After the VCDX defenses Boston I had a chat with Craig Risinger, also known as 006 ;-). We discussed some of the things we’d seen on the panels and came to the conclusion that it wouldn’t hurt to reiterate some of the tips we’ve given in the past.
- It’s OK to change your actual project documents. See the following points for examples. This isn’t really about what you actually happened to do on a particular project with its own unique set of circumstances. It’s about showing what you can do.This is your portfolio to convince potential customers you can do their design, whatever they might need. It’s about proving you could work with a customer to establish requirements and design an architecture that meets them.

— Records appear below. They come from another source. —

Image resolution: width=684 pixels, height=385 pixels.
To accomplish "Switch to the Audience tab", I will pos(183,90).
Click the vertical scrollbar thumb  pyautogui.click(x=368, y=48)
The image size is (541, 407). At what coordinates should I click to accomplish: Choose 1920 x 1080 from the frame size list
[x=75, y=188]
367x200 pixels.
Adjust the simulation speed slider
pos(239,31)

- Include everything the Application says is mandatory. Don’t be surprised if you have to write some new documents or sections. For example, maybe a Disaster Recovery plan wasn’t important in your project, but it will be to another customer or in another project, so you should show you know how to create one.

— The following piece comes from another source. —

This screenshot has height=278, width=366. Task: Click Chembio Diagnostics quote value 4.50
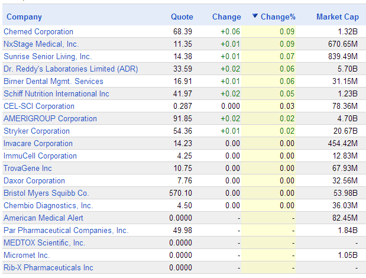click(x=184, y=205)
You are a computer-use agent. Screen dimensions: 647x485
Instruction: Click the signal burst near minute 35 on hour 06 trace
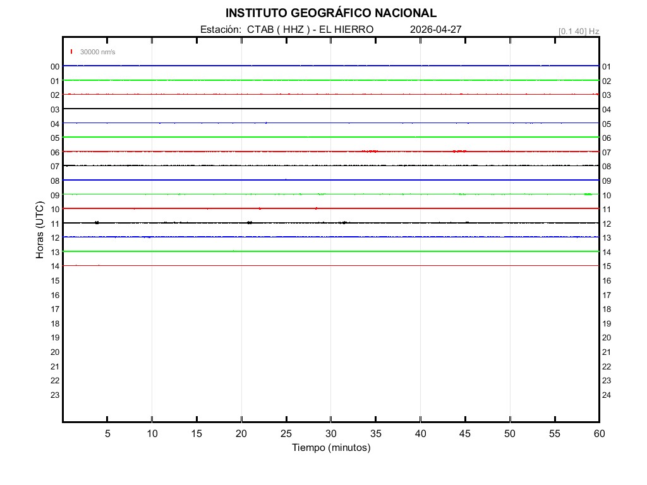tap(370, 152)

- Explain any bad or debatable decisions. Did your customer insist on doing something that’s against best practices? Did you explain what was wrong with it? Say how you would have preferred to do things and why. Even if you just made a mistake back then, that’s OK if you can show that you’ve learned and understand the error you made. If you are using VMware’s best practices make sure you know why it is a best practice and why it met your customer’s requirements.

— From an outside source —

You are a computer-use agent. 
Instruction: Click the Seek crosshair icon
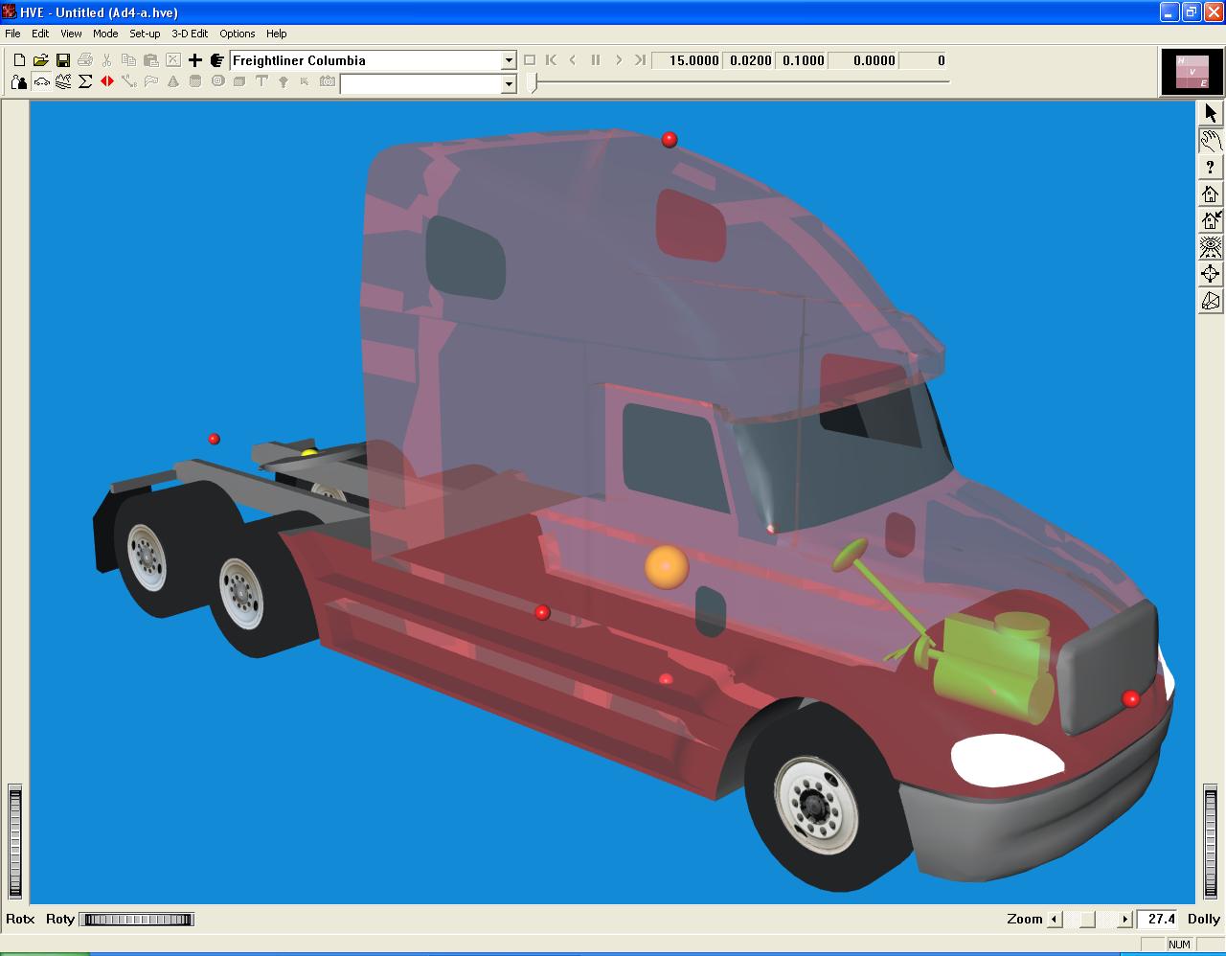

- Show you can design for large scale. It’s OK if your actual project was for a small environment, but show that you can think big too. What would you have done for a bigger customer, or for a customer who wanted to start small but be able to scale up easily? What would you need to do to add more VMs, more hosts, more storage, more networking, more vCenter servers, more roles and division of duties, a stronger BC/DR plan in the future? How would that change your design, if at all?
- Architect = Knowledge + Reasoning. The VCDX certification isn’t just about knowing technical facts; it’s about being able to apply that knowledge to meet goals. In the defense session itself, be prepared to discuss hypothetical scenarios and alternative approaches, to decide on a design, and to explain the reasons for your choices. Show you know how to consider the pros and cons of different approaches.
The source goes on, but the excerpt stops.